- First tankōbon volume cover

ディザインズ (Dizainzu)
- Genre: Science fiction
- Written by: Daisuke Igarashi
- Published by: Kodansha
- Imprint: Afternoon KC
- Magazine: Monthly Afternoon
- Original run: April 25, 2015 – March 25, 2019
- Volumes: 5
- Anime and manga portal

= Designs (manga) =

Japanese manga series

Designs (ディザインズ, Dizainzu) is a Japanese manga series written and illustrated by Daisuke Igarashi.

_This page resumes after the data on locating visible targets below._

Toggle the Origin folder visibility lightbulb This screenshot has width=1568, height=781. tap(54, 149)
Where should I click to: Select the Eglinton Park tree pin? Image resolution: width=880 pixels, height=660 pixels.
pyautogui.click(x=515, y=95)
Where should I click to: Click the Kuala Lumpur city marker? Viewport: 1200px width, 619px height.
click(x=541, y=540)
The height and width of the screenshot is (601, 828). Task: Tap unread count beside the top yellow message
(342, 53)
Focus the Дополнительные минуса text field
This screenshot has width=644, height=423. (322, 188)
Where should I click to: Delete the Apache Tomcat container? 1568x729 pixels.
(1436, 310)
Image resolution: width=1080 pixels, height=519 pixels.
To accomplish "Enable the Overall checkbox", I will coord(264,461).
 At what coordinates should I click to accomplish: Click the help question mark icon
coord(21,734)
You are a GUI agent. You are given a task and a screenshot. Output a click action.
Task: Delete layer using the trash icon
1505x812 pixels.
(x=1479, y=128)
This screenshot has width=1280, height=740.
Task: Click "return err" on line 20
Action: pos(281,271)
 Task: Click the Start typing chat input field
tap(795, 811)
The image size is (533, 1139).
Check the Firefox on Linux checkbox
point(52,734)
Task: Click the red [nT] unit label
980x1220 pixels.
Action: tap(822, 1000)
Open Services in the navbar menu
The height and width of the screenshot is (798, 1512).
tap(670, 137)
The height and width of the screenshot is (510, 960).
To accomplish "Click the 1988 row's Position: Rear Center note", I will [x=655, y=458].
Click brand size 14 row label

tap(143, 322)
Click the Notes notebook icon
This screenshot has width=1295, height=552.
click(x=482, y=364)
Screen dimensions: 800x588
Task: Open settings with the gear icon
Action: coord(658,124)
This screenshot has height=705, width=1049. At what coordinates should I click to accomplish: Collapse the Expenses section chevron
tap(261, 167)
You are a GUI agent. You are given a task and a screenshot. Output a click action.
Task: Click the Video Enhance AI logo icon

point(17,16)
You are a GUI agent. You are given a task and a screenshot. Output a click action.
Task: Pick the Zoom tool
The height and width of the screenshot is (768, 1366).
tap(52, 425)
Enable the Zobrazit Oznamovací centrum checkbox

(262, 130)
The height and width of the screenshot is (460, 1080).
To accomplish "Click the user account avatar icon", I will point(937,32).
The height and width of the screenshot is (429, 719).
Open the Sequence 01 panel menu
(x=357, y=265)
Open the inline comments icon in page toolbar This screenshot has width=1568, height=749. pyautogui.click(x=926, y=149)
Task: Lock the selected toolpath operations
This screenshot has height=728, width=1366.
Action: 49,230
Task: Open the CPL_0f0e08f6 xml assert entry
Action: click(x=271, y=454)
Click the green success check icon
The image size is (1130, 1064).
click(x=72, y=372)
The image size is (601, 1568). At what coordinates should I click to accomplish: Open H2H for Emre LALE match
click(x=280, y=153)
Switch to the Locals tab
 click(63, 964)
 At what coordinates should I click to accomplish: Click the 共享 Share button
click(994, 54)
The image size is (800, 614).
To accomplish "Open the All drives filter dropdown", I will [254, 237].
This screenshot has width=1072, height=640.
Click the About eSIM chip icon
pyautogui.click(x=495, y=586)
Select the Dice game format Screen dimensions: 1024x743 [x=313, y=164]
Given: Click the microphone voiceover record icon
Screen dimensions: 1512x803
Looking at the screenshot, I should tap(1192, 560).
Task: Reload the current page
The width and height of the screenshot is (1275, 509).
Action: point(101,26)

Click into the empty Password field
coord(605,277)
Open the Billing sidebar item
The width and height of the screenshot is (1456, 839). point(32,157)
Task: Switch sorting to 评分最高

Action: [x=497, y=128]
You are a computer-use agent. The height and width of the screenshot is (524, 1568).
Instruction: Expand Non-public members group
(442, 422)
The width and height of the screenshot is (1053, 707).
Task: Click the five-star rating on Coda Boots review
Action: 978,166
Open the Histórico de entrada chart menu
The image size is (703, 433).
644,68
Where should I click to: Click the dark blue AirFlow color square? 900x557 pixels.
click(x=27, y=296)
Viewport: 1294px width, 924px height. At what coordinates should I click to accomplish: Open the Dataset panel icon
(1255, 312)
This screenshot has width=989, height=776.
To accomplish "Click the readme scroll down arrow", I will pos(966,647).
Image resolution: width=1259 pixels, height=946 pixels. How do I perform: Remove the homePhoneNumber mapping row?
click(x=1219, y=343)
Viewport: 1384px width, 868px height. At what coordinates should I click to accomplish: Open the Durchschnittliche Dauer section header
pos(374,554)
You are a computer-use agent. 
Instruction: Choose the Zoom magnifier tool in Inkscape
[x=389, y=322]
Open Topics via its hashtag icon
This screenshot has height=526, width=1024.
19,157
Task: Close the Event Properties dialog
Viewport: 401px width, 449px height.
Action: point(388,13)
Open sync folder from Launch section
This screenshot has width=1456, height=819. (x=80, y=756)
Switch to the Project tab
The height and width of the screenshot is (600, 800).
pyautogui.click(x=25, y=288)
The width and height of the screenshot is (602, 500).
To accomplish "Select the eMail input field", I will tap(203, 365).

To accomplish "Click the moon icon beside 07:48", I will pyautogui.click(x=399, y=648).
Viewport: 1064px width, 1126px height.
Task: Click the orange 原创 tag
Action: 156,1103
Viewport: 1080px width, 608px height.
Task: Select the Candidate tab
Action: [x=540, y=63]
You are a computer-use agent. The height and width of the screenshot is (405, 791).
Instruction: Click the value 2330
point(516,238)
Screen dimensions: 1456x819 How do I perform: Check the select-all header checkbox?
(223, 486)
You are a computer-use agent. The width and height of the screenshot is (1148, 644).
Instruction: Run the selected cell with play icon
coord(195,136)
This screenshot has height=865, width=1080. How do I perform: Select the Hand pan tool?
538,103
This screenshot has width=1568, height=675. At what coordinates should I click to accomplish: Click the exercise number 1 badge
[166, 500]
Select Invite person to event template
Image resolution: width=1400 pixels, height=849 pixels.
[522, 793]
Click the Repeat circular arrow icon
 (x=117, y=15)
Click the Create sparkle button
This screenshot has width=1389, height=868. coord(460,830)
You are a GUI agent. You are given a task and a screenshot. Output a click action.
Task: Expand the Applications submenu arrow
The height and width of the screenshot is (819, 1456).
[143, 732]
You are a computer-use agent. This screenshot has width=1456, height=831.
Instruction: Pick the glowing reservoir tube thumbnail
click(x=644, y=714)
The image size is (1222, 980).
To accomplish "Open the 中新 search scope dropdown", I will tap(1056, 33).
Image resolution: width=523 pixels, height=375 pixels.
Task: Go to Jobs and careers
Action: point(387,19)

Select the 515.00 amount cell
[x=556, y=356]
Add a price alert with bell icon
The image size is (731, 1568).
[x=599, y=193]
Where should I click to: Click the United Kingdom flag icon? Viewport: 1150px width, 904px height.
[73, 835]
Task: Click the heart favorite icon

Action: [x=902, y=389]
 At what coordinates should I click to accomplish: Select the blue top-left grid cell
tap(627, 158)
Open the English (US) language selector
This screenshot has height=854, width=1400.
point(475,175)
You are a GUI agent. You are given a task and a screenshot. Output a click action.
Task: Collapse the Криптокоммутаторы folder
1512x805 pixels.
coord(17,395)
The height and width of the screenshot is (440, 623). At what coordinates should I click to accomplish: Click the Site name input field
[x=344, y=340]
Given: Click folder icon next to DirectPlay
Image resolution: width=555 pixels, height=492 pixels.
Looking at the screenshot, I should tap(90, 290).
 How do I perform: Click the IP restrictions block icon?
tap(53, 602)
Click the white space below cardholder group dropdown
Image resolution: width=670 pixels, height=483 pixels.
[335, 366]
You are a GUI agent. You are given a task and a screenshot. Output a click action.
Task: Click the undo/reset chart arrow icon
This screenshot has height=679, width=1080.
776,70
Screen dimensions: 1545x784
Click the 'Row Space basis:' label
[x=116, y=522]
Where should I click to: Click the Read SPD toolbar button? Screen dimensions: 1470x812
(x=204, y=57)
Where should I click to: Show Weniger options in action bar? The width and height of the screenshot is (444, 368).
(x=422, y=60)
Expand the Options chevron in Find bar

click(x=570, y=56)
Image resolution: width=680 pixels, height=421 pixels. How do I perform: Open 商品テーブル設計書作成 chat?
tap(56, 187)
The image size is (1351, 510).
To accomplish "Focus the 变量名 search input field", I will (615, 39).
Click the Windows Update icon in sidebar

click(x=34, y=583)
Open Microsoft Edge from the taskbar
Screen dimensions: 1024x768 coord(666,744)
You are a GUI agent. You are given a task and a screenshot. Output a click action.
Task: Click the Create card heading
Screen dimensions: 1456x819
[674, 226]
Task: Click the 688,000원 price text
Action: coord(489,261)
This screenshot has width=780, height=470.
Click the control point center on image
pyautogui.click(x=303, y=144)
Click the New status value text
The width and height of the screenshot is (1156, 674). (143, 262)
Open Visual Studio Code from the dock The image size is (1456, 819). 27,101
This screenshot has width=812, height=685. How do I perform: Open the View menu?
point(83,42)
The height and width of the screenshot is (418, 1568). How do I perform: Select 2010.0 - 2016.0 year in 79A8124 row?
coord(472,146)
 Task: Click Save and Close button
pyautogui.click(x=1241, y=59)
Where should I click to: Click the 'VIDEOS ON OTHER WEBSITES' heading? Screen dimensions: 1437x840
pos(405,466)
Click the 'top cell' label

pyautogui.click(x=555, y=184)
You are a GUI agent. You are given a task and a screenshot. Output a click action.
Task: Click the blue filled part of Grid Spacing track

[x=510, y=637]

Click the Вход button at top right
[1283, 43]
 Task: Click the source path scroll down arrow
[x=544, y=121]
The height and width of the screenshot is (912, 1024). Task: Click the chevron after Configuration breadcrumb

It was serialized in Kodansha's seinen manga magazine Monthly Afternoon from April 2015 to March 2019, with its chapters collected in five tankōbon volumes. The series revolved around genetically engineered humanized animals.

==Publication==
Written and illustrated by Daisuke Igarashi, Designs was serialized in Kodansha's seinen manga magazine Monthly Afternoon from April 25, 2015, to March 25, 2019. Kodansha collected its chapters in five tankōbon volumes, released from February 23, 2016, to November 22, 2019.

===Volumes===

| No. | Japanese release date | Japanese ISBN |
|---|---|---|
| 1 | February 23, 2016 | 978-4-06-388124-0 |
| 2 | March 23, 2017 | 978-4-06-388246-9 |
| 3 | January 23, 2018 | 978-4-06-510776-8 |
| 4 | October 23, 2019 | 978-4-06-517177-6 |
| 5 | November 22, 2019 | 978-4-06-517484-5 |

==Reception==
The series ranked ninth on "The Best Manga 2017 Kono Manga wo Yome!" ranking by Freestyle magazine. Designs was nominated for the Yomiuri Shimbun's Sugoi Japan Award 2017. The series ranked eighteenth on Takarajimasha's Kono Manga ga Sugoi! guidebook 2017 list of top manga for male readers.